Document

Moreover, while Meir Babaev and Mr. Johansen testified that if a subcontractor had to use the subject shaft, and had to remove the barricade, it was responsible to replace it when finished, there was no testimony that MVP ever removed any covering over the subject shaft. In addition, even assuming that plaintiff fell through the shaft which had been created for MVP, as opposed to the shaft used by Pizza Hut, Mr. Papa testified that MVP workers did not create that shaft, did not open or close the shaft, and were not responsible for uncovering or covering that shaft when its workers were working in that area because the procedure was to contact Mr. Johansen, who would arrange for Ernie, who worked for LL, to do so ("I [Mr. Papa] would have went to Ron [Johansen]. I wouldn't have paid my guys to open up and close holes. It's not part of our job"). Also, MVP points out that Mr. Johansen testified that at the relevant time period, no trades were working in the larger shaft depicted in his Incident Report because his photographs showed that the shaft "was wide open in terms of nothing in it" and that had there been trades working in the shaft, plaintiff could not have fallen through it. Further, Mr. Papa testified that while work was ongoing, the subject shafts were covered with plywood and a barricade, which was like a fence.

He also testified that on the day of the accident, MVP was doing work in other parts of the building and had nothing to do with the shaft; and that on the day of the accident, MVP was running the ducts along the ceilings of the first, second and third floors.

Raw data
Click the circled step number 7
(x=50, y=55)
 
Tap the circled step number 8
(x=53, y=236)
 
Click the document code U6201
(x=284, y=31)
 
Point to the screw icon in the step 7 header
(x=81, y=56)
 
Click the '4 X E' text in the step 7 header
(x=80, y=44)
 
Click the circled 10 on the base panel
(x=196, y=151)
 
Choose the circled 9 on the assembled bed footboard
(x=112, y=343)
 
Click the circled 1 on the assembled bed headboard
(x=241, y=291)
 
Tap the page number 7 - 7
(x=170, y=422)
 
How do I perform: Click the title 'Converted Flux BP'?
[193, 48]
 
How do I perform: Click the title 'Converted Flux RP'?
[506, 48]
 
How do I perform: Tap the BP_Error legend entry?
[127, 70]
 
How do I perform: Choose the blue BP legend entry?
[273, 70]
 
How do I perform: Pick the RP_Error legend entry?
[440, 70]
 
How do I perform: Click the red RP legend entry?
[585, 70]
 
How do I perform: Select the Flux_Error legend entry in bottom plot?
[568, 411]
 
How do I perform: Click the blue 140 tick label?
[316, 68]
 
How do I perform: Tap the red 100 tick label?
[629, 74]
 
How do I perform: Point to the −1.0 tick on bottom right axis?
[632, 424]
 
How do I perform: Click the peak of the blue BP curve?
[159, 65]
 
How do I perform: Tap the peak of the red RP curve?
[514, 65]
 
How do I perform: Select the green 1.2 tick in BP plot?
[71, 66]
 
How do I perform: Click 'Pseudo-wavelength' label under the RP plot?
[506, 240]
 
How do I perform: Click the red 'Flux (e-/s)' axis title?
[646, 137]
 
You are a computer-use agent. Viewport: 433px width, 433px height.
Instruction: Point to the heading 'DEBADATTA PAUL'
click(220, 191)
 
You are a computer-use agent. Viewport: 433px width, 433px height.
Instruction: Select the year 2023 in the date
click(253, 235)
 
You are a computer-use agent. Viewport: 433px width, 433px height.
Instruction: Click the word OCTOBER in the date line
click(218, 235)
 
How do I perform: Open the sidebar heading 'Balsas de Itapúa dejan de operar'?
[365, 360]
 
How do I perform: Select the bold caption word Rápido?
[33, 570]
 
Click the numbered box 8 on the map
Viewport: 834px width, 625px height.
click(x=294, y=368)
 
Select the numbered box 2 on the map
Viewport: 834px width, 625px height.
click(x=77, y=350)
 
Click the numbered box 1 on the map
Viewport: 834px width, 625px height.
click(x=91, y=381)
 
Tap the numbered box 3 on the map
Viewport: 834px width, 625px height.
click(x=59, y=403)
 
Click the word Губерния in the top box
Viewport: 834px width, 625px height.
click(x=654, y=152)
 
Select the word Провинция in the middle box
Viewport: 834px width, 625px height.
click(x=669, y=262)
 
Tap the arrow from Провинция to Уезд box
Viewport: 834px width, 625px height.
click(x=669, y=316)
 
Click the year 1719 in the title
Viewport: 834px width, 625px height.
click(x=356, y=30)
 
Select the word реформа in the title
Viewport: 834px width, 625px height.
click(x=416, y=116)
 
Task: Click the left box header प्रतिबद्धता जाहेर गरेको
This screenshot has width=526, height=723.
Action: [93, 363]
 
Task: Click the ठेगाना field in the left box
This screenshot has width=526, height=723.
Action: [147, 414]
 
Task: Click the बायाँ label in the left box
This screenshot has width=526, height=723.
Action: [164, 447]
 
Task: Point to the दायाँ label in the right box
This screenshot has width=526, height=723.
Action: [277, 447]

Given exercise
Can you give the stretch of the court excerpt from "He also testified" through "and third floors." again, swapping "ducts" for "pipes"? Work only from the court excerpt and leave the records aside.

Answer to this task
He also testified that on the day of the accident, MVP was doing work in other parts of the building and had nothing to do with the shaft; and that on the day of the accident, MVP was running the pipes along the ceilings of the first, second and third floors.